Records =
-*-*-
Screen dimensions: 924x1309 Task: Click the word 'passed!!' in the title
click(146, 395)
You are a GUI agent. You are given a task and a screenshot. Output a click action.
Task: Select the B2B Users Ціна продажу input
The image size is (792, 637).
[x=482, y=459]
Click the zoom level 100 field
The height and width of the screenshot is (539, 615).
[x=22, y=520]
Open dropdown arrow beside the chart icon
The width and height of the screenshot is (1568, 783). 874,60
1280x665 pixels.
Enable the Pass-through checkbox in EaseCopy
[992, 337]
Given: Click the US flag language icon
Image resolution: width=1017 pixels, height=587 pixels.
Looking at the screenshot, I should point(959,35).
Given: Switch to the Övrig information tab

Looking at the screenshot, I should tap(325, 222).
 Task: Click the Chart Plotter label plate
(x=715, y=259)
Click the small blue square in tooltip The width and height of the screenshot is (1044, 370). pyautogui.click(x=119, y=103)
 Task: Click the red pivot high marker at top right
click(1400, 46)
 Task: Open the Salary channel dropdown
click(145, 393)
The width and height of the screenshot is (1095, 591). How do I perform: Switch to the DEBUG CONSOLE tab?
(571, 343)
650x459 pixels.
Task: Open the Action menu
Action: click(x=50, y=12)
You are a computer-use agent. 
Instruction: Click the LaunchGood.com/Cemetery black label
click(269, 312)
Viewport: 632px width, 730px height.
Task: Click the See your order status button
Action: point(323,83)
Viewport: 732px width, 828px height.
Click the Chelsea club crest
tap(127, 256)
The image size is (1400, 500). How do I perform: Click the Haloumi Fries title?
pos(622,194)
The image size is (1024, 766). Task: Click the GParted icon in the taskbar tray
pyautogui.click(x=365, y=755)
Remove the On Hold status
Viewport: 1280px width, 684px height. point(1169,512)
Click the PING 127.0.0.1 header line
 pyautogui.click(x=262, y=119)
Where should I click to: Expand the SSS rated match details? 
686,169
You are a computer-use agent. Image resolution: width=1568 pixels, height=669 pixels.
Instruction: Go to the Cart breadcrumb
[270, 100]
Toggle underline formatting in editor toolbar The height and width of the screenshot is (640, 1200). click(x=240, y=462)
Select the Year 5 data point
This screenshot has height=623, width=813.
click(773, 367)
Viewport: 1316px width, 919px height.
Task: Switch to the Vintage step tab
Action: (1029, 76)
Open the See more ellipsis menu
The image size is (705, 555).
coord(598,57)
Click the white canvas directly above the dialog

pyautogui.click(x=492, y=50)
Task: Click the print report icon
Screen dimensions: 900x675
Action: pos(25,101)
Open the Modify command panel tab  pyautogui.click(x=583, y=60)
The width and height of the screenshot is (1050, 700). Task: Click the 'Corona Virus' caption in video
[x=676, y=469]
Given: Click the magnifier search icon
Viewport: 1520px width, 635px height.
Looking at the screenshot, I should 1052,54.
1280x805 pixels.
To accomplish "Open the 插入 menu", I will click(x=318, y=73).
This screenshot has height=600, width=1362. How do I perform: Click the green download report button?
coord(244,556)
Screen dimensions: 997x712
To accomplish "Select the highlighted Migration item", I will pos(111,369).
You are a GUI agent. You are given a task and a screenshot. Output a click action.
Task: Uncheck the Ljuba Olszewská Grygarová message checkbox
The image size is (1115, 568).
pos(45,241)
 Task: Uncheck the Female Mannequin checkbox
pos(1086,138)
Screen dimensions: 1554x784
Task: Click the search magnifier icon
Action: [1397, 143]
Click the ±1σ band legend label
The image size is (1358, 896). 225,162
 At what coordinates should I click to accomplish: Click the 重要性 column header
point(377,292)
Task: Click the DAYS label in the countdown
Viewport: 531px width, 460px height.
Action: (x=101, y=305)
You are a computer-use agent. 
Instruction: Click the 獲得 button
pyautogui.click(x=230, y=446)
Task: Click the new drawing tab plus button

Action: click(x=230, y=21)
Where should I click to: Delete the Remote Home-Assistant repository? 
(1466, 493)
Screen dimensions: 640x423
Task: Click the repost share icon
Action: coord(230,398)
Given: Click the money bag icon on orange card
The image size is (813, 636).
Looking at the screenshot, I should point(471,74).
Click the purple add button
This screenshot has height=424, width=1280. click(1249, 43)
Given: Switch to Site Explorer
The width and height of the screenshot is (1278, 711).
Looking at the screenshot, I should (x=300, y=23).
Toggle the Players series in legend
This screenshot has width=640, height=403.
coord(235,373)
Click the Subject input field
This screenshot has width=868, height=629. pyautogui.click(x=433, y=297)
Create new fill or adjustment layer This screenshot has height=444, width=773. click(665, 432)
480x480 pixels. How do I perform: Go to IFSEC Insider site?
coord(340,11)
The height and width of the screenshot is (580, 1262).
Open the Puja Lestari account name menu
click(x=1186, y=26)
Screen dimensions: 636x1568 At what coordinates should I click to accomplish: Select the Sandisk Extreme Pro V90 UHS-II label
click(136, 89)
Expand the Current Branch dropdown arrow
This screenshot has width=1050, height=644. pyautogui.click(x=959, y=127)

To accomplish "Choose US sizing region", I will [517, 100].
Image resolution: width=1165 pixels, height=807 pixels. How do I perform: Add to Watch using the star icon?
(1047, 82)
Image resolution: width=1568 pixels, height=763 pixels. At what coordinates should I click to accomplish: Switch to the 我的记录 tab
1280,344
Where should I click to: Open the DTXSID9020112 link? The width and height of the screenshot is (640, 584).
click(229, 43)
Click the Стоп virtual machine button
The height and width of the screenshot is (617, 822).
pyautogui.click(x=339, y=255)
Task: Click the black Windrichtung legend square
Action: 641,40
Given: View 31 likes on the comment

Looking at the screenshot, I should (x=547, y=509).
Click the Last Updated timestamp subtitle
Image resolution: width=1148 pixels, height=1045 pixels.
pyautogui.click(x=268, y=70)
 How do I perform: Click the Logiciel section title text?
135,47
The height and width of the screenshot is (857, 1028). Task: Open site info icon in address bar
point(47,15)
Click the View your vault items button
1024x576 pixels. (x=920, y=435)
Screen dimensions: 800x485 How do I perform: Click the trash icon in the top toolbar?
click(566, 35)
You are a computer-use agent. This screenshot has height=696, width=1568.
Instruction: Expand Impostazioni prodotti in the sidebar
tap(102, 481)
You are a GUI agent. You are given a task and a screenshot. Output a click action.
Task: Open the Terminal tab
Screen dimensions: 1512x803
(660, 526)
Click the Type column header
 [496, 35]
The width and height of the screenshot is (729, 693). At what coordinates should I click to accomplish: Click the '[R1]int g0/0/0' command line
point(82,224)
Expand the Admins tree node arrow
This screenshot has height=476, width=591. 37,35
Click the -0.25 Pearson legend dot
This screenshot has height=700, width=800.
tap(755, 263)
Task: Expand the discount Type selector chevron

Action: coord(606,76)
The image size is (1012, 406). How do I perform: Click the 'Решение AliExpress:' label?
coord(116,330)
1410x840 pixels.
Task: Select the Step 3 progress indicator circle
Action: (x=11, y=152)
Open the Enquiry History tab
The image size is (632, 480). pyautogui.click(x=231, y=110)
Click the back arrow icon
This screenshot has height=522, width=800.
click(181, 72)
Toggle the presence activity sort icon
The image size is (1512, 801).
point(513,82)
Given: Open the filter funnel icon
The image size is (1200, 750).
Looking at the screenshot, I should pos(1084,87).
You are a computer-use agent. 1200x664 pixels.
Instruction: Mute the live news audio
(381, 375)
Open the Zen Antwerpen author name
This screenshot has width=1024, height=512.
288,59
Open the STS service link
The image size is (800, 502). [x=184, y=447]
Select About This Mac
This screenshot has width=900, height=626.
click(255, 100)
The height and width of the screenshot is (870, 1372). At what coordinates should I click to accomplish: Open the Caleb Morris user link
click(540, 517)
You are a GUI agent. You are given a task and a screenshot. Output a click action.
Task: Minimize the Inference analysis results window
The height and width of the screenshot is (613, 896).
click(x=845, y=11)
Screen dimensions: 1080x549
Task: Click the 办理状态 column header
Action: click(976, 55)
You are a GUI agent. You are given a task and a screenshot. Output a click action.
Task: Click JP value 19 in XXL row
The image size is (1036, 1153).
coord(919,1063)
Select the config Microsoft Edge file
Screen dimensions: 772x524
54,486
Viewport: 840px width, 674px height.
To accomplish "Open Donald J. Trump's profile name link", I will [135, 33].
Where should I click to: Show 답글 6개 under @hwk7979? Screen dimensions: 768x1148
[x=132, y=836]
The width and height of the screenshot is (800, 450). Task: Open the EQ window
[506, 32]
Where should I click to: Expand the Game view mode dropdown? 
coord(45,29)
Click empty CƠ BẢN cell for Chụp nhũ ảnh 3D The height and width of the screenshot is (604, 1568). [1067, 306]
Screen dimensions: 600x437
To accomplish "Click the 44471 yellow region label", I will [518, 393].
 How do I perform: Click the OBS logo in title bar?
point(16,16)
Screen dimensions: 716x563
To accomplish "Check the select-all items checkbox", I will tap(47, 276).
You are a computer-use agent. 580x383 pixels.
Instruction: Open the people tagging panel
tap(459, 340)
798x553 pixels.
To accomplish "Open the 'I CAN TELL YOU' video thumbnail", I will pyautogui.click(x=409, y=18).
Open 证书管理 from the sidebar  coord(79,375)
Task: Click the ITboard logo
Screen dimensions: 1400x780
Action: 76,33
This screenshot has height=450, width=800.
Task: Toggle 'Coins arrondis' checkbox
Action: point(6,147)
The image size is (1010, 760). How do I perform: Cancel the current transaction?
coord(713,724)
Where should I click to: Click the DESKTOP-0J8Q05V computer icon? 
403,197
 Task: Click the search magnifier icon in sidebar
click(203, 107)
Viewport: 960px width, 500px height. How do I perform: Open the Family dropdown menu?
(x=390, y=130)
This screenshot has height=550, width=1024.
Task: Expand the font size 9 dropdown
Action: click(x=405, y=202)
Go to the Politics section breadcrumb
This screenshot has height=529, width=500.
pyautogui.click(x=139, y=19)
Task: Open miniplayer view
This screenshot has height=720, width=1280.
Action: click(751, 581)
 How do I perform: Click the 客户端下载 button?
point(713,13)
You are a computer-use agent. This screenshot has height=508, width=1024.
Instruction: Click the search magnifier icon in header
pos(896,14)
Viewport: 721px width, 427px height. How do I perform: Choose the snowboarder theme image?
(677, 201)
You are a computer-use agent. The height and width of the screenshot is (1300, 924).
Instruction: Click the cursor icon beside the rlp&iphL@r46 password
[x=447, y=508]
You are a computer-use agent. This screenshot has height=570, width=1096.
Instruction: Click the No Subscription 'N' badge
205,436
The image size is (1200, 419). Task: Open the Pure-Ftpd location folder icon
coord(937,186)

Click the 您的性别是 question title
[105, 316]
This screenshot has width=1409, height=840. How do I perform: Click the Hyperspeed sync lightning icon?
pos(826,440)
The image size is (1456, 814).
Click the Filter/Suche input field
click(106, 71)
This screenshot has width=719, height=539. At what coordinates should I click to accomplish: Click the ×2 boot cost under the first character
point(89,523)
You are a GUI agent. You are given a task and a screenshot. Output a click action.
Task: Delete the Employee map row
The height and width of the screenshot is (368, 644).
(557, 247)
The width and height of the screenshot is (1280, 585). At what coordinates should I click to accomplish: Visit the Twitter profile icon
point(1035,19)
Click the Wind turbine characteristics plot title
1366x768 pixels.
-*-*-
What to do =
Filter the lines above, keeping each one that contains the string "region".

Answer to this problem =
To accomplish "Choose US sizing region", I will [517, 100].
To accomplish "Click the 44471 yellow region label", I will [518, 393].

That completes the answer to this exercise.